--- EXCERPTED RECORDS ---
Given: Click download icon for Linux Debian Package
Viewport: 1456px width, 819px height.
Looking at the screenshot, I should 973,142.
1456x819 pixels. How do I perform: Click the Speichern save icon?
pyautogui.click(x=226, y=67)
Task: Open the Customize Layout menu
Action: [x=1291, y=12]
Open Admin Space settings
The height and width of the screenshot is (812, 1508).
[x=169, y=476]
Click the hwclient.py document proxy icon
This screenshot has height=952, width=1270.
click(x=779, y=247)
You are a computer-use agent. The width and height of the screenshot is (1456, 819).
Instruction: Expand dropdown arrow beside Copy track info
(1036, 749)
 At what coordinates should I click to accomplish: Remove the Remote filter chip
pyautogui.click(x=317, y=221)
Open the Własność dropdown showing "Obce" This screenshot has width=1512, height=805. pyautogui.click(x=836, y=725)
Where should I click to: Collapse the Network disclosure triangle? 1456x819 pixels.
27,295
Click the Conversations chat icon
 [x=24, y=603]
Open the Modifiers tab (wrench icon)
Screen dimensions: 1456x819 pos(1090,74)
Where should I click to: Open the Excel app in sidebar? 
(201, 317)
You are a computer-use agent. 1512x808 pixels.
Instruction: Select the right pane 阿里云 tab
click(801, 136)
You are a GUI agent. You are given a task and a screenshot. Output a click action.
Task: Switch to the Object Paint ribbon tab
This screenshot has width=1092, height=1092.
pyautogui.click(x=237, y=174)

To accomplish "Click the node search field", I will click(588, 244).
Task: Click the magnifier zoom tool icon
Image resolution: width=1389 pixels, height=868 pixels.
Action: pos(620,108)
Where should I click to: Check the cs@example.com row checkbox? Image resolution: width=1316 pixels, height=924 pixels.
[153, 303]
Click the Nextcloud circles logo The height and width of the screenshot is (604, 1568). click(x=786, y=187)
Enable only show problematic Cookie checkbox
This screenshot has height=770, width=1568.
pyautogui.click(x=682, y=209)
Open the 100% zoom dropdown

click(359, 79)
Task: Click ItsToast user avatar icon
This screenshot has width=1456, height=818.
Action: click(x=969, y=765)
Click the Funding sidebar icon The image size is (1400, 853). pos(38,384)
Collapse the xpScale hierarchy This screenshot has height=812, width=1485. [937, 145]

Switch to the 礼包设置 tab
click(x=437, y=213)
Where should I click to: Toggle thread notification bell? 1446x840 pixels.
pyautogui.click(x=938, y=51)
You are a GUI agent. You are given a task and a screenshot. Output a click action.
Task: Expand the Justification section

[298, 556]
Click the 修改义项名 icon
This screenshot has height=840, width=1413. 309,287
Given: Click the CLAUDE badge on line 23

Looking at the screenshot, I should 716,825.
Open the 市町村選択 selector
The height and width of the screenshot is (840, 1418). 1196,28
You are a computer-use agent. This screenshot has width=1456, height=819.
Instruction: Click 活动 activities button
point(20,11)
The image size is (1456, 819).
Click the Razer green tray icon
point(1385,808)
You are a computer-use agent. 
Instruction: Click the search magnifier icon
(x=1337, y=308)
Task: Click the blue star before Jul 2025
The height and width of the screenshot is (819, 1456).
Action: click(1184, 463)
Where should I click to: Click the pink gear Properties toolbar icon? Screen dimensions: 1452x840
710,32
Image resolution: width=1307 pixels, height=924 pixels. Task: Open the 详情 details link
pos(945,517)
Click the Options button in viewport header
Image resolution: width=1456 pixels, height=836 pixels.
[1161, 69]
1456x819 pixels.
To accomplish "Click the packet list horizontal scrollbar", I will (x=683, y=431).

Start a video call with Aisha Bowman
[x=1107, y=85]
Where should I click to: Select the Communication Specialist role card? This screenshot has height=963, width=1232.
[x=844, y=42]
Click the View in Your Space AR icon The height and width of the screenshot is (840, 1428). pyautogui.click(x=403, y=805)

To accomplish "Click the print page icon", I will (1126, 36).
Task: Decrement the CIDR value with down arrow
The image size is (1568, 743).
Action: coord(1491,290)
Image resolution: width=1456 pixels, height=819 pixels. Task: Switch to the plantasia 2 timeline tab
---
> DIRECTIONS: Find the word "will" in the entries and show each line where it is found.

> REPLY TO THE TASK:
To accomplish "Click the node search field", I will click(588, 244).
To accomplish "Click the packet list horizontal scrollbar", I will (x=683, y=431).
To accomplish "Click the print page icon", I will (1126, 36).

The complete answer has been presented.